2. Method Information (Optimized)
• Sample Extraction
o Sample volume 200uL
o Supported liquid extraction (SLE)
o Elution solvent: 9:1 Hexane:Ethyl acetate
o Concentrate and reconstitute in 200 uL of 60% methanol
• Instrument Information
o Binary Pumping system
 Multiplex over 2-channels
o MS Triple Quadrupole
• Mobile Phase A: 0.2 mM Ammonium Fluoride in LCMS grade water
• Mobile Phase B: 0.2 mM Ammonium Fluoride in LCMS grade (7:3)(Methanol:Acetonitrile)
• 7-minute gradient, 0.5 mL/min flow rate
o Multiplexing run time ~ 5 minutes
• Column: C18 100x3 mm, 2.6 um with guard cartridge (40°C)
• Injection volume 50 uL
• Quantitative MRM acquisition
• Calibration range 1.0-2000 ng/dL in ultra-low testosterone stripped serum

3. Troubleshooting Steps
a. LC Cleaning/flushing and MS Bakeout
b. Evaluation of mobile phase reagents (i.e., water) and equilibration step
c. Assessment of candidate matrix for calibrators and preparation protocol
d. Comparing different sample preparation and mobile phase additives
e. Evaluation of plastic collection plate vs glass vials

4. Outcomes
a. Contamination:
The LC system was thoroughly cleaned/flushed and the MS was bakeout (Step 3a.) to remove any residual contaminants. To investigate further, we injected blank using a double gradient after a prolonged equilibration period at initial conditions (90% aqueous) in mobile phase A prepared using CLRW. The resulting chromatography showed a noticeable increase in the baseline signal at the analyte retention time. We repeated this step using mobile phase A prepared using bottled DI or LCMS grade water (Step 3b). LCMS grade water effectively reduced the background and risk of contamination but not the DI water.
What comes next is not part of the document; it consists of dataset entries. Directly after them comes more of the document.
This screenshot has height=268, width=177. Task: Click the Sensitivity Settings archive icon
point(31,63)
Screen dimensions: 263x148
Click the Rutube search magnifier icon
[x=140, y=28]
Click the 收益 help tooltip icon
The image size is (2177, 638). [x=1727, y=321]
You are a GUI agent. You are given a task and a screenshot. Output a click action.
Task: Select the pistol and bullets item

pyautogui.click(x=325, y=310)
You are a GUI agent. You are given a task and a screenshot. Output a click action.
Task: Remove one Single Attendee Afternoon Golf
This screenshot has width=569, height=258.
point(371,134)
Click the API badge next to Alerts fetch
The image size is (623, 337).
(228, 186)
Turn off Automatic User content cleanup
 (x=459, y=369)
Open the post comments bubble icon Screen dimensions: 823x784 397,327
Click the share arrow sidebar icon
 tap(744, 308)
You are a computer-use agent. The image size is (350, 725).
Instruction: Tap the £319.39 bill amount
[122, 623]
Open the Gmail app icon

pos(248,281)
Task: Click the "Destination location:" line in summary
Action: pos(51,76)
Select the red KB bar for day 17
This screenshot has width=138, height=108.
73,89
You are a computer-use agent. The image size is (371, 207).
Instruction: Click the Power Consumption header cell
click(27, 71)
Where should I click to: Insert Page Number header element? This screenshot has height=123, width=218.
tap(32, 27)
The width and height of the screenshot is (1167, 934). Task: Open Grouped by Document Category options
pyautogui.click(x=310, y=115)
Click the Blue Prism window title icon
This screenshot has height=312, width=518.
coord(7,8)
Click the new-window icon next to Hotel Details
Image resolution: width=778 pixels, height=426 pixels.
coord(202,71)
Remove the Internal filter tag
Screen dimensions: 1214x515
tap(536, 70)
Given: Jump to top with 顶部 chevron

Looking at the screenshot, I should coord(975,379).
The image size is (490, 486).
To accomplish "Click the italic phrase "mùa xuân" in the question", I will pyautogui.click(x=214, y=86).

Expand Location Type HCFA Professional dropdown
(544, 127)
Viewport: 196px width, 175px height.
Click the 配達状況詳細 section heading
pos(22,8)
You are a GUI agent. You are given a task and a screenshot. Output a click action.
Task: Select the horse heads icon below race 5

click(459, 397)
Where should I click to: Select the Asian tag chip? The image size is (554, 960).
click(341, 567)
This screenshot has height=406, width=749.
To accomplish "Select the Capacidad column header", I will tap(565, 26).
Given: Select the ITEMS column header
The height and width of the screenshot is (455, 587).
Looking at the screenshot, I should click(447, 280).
b. Calibration preparation:
We investigated if the candidate matrix was contributing to the bias. Not surprisingly, several commercial serums and prepared alternatives using BSA and PBS screened were found to contain testosterone. We identified a double stripped ultra-low testosterone serum as a suitable candidate matrix for preparing calibrators (Step 3c.). The bias was corrected only after implementing the following steps to prepare in-house calibrators in double stripped ultra-low testosterone: sonicate the CRM in its ampule, dilute CRM in the same carrier solvent it was shipped in, sonicate and rock the high-level calibrator in matrix before preparing additional calibrators levels.

c. Mobile phase modifier:
Replacing the formic acid mobile phase modifier for a low concentration of ammonium fluoride (Step 3d.) resulted in a 3-fold increase in signal.

d. Signal loss after sample extraction in plates:
Through a series of investigations alternating the sample pre-treatment vessel (plastic vs glass), the SLE format (cartridge vs plate) and collection vessel (plastic vs glass), the root cause of the signal loss was attributed to the plastic collection plate. This was rectified by collecting the samples in glass-coated plates (Step 3e.).